---------- Record set ----------

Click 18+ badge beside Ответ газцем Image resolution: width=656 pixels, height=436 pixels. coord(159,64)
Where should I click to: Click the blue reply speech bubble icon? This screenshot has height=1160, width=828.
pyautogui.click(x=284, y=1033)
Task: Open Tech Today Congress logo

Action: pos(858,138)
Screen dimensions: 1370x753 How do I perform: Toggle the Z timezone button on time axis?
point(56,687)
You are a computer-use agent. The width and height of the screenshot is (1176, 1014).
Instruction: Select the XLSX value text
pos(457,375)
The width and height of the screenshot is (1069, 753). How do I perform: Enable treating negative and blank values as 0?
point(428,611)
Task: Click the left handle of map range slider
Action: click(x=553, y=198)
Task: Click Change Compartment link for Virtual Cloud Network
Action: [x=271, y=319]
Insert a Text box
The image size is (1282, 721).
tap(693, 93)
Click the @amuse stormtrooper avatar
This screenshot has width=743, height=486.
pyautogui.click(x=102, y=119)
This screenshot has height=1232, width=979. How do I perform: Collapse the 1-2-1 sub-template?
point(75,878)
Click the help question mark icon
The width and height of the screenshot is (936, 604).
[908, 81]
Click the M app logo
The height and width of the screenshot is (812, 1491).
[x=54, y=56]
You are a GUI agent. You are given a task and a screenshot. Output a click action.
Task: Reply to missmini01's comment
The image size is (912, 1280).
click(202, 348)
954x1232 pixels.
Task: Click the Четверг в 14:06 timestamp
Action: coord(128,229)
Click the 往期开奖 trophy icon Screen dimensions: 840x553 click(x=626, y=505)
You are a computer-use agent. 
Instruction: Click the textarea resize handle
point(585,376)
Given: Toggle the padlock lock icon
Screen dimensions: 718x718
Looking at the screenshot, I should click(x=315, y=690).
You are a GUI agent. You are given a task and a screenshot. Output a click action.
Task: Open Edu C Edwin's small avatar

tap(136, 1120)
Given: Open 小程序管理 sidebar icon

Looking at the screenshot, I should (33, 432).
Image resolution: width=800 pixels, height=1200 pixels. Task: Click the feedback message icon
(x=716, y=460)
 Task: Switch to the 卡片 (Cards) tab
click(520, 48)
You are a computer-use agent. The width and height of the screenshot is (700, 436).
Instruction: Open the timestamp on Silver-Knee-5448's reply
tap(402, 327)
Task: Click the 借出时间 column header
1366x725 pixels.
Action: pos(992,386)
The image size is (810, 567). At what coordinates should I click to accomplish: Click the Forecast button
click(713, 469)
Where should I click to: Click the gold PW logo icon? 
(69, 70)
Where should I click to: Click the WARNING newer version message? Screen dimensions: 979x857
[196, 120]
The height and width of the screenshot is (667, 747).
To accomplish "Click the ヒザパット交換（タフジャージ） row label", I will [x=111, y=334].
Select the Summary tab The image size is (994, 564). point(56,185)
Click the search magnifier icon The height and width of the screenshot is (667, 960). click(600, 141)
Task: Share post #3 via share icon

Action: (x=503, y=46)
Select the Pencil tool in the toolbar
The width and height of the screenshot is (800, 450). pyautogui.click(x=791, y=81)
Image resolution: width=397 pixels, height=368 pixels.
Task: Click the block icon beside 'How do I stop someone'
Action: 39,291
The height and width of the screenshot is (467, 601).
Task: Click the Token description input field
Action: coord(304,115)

----------

▸ **What to work on**
Determine how many lines in the entries above hold the string "computer", then report that number and nothing further.

▸ **Answer to this problem**
3